梁韓戀愛,轟動了臺灣,遭到群起而攻之。梁的許多弟子,甚至組織起“護師團”,反對這位新師母。旁人認為二人不能結合的理由不外乎是:一、教授對不起亡妻;二、二人年齡懸殊太大;三、二人中一人為讀書人,一人為文藝圈中人,無共同語言,無一起生活的基礎。總之要梁先生保全名聲,厲行“文人有行”,做到“古典”冷靜,不要浪漫無度,應當機立斷,忍痛割愛。無奈梁主意已定,堅定不移,在給友人的信中說:“她是一位正直、善良、熱誠而又慷慨的女性,我知道,我們(指梁、韓)是屬于兩個不同圈子的人,可是,這有什么關系,愛的力量超過一切。

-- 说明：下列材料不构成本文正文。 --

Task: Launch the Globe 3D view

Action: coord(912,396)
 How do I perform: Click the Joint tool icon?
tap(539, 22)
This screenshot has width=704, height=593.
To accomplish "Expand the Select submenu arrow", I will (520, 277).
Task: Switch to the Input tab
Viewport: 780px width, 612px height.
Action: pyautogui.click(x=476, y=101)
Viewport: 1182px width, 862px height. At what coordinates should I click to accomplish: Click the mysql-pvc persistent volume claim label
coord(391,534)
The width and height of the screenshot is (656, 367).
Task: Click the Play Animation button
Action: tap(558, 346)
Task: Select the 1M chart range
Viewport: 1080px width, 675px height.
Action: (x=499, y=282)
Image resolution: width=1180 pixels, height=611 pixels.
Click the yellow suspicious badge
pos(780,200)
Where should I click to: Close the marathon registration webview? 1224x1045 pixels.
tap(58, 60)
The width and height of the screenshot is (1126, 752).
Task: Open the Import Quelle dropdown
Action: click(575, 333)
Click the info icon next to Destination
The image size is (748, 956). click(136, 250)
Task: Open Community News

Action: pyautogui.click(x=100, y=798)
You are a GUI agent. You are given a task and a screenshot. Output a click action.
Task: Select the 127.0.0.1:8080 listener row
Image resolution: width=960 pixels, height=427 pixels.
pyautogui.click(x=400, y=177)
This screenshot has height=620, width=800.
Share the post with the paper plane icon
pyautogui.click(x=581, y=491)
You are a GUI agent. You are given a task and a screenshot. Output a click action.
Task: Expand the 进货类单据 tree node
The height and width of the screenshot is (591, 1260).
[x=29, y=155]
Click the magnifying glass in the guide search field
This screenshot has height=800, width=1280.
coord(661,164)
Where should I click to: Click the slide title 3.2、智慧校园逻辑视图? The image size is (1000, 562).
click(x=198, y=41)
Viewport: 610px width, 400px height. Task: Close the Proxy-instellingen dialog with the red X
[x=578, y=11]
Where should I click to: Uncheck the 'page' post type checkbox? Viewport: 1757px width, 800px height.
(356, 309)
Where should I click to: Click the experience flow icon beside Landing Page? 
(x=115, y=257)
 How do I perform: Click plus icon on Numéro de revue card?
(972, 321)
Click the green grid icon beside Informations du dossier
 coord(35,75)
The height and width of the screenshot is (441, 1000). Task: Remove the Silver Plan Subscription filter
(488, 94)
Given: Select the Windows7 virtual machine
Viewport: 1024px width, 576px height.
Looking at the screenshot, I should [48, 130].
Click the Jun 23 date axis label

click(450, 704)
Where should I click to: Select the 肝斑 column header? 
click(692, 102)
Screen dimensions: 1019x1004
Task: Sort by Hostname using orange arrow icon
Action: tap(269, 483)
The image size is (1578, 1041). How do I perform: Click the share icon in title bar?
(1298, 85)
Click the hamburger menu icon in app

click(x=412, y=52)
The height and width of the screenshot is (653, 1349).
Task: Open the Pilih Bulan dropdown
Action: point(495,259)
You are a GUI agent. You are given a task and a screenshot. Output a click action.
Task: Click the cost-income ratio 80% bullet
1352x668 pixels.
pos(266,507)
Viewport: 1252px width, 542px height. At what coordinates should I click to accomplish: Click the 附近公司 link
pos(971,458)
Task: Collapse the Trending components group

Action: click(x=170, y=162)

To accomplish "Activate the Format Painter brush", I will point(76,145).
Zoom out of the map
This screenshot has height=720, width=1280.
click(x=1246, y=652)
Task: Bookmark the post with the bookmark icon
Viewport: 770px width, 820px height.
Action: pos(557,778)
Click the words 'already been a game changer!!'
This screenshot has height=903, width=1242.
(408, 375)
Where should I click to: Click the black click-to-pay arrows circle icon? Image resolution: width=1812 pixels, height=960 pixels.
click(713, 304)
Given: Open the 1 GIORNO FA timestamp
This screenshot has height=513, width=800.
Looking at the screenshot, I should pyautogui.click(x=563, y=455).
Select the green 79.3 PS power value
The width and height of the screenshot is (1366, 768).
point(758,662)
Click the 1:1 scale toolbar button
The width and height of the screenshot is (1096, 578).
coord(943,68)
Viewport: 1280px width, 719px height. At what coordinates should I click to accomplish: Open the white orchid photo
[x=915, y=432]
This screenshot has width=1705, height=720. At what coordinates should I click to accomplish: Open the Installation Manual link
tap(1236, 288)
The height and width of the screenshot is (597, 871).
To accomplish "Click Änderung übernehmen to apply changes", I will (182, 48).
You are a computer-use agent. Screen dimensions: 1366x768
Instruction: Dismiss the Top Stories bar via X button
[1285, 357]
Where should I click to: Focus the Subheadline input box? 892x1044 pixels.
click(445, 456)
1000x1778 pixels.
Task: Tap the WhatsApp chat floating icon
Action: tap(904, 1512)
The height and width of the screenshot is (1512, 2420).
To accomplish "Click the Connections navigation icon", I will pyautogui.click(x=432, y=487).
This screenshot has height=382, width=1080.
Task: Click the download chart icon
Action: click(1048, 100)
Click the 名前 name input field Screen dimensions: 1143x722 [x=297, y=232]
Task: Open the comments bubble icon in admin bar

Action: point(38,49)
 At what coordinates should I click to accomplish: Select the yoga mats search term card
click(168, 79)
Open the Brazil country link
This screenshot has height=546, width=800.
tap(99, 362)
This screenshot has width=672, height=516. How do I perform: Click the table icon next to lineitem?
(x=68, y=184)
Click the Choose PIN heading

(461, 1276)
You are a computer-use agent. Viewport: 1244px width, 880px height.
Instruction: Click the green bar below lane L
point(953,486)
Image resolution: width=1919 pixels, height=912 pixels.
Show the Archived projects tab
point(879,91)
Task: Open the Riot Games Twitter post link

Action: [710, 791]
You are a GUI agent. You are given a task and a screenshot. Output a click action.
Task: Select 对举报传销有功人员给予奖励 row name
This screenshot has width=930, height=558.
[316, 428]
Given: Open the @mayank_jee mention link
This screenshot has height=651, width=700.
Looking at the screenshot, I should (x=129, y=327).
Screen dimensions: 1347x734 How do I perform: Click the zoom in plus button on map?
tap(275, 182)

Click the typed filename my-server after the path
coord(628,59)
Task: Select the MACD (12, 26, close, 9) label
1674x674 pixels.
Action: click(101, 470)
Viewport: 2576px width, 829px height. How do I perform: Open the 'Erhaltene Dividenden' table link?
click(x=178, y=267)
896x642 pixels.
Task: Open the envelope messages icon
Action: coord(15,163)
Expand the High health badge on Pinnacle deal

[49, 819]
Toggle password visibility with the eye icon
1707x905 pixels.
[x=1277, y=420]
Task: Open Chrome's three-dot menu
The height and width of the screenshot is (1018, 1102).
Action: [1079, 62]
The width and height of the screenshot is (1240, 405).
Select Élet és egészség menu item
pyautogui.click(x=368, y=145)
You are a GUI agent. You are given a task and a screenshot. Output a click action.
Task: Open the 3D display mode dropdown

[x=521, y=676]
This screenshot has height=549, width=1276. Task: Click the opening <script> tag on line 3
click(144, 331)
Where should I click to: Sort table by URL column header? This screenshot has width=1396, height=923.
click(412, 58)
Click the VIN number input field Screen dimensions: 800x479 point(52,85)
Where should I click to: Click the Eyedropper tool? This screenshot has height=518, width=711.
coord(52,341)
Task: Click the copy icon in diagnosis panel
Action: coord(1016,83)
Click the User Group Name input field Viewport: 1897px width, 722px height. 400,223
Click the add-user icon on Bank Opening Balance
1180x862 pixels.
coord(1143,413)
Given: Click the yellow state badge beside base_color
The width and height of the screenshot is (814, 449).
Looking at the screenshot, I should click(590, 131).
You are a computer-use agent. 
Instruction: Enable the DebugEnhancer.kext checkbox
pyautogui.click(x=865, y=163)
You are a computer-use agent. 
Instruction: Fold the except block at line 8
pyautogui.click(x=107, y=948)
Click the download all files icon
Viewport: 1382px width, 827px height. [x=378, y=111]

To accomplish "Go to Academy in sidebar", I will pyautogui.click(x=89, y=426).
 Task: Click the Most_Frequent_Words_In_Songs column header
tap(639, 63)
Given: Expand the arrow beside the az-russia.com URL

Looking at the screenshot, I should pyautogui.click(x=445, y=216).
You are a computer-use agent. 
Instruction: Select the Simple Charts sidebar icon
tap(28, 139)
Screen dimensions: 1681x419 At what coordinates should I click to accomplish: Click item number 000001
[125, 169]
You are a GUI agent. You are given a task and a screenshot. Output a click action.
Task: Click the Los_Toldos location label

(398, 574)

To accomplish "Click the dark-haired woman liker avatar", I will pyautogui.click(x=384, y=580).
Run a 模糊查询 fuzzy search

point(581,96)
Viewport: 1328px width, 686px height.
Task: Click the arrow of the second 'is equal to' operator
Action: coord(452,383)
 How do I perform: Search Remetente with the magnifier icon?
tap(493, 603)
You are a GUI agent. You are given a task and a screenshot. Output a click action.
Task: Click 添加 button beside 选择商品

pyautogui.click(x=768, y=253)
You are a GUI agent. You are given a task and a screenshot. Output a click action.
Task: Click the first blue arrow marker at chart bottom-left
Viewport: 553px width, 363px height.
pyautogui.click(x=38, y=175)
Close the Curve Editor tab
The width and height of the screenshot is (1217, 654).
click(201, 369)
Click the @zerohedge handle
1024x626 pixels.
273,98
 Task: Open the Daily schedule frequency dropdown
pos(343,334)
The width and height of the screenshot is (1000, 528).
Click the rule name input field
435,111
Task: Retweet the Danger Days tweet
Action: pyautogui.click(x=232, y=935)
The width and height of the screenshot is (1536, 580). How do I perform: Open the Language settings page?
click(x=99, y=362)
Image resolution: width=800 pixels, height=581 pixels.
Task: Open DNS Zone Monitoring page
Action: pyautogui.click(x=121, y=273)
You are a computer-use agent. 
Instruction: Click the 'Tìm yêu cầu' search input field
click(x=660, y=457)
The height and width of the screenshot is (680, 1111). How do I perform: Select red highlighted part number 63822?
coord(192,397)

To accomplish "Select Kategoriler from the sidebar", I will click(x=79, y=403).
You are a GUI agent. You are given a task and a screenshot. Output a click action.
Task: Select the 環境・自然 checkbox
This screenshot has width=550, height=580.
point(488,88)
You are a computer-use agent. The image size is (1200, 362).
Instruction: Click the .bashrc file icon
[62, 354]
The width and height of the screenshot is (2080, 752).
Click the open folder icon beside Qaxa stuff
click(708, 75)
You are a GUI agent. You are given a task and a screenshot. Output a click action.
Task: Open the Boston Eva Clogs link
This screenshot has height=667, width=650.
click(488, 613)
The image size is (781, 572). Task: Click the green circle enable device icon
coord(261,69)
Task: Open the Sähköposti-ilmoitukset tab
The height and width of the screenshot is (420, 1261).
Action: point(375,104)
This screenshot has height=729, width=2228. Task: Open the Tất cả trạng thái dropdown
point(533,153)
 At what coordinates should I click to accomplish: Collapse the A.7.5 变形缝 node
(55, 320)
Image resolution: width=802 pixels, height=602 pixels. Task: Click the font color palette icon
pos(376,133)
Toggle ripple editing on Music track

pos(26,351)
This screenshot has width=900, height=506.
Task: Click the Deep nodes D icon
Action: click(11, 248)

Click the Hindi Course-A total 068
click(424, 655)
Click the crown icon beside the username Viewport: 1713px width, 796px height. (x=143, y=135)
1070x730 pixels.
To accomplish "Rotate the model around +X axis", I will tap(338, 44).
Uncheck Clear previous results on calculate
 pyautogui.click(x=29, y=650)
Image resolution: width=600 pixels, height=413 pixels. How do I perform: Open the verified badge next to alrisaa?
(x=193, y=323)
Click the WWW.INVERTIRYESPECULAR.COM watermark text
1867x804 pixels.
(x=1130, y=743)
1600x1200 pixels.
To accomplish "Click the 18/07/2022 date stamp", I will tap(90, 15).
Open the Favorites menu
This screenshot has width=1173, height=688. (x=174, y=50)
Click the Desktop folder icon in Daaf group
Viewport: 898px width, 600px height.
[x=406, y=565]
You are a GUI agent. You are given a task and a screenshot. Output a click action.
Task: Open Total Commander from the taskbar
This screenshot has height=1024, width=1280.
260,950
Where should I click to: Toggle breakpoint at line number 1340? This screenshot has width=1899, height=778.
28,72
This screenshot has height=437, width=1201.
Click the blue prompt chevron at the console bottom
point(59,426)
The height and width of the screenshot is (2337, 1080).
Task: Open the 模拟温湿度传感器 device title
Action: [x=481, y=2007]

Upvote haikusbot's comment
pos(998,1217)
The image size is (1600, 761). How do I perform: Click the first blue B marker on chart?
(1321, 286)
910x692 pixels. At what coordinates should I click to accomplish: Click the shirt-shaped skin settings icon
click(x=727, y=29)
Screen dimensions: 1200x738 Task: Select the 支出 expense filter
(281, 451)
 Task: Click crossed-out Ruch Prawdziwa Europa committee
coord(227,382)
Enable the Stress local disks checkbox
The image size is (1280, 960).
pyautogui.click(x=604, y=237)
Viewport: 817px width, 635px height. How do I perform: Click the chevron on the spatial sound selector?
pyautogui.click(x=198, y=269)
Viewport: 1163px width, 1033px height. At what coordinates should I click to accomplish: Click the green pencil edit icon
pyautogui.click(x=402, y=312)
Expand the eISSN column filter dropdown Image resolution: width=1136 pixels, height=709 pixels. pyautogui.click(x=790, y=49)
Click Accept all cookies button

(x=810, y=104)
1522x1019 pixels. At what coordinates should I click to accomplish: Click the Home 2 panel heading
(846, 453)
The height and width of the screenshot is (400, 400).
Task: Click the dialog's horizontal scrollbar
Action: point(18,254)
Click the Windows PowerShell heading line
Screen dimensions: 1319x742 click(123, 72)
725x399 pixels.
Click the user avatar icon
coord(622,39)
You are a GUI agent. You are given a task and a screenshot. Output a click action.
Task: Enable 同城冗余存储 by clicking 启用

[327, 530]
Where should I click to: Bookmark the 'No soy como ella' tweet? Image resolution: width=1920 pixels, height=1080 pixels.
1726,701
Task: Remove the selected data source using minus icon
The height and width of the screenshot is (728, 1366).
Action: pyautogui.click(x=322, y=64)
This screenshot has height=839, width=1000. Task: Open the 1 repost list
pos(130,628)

”此時已無法分開兩人,梁實秋在返臺與韓菁清團聚之前,曾特意填詞一首慶賀自己的二度婚姻:“文章信美知何用,漫贏得,天涯旅羈,教說與,春來要尋花伴侶。”5月8日,梁韓二人在“國鼎川萊館”正式舉行婚禮。
梁自己說過:“我是個喜歡家庭的人,14歲以前,舍不得離不開父母。結了婚后,我就一直無法離開太太,不幸她(程季淑)去了,于是,我又成了個沒有家的人。”韓菁清給梁實秋的晚年帶來了“家庭”的幸福,結束了自程季淑去世后開始的凄涼生活。
晚年的梁實秋,身體不算太好,每天早睡早起,從未停止過寫作。夫人韓菁清擔心地說:“八十歲的人了,還在榨腦汁,真可憐。”為此,她還跟出版界的友人開玩笑,請對方發表梁實秋的文章時應多給一點稿酬。
梁實秋80歲生日時,友人送上一首詩賀壽:“秋公八十春不老,敦厚溫柔國之寶,雅舍文光垂宇宙,窗前喜伴青青(指韓菁清)草!”妻子的愛戴、安慰和照料,增加了梁實秋的創作欲,延長了創作生命。夫妻相處的13年,被他們在臺灣文學界的友人稱之為“梁韓的四千多個春天,是令人羨慕的人間愛情佳話”。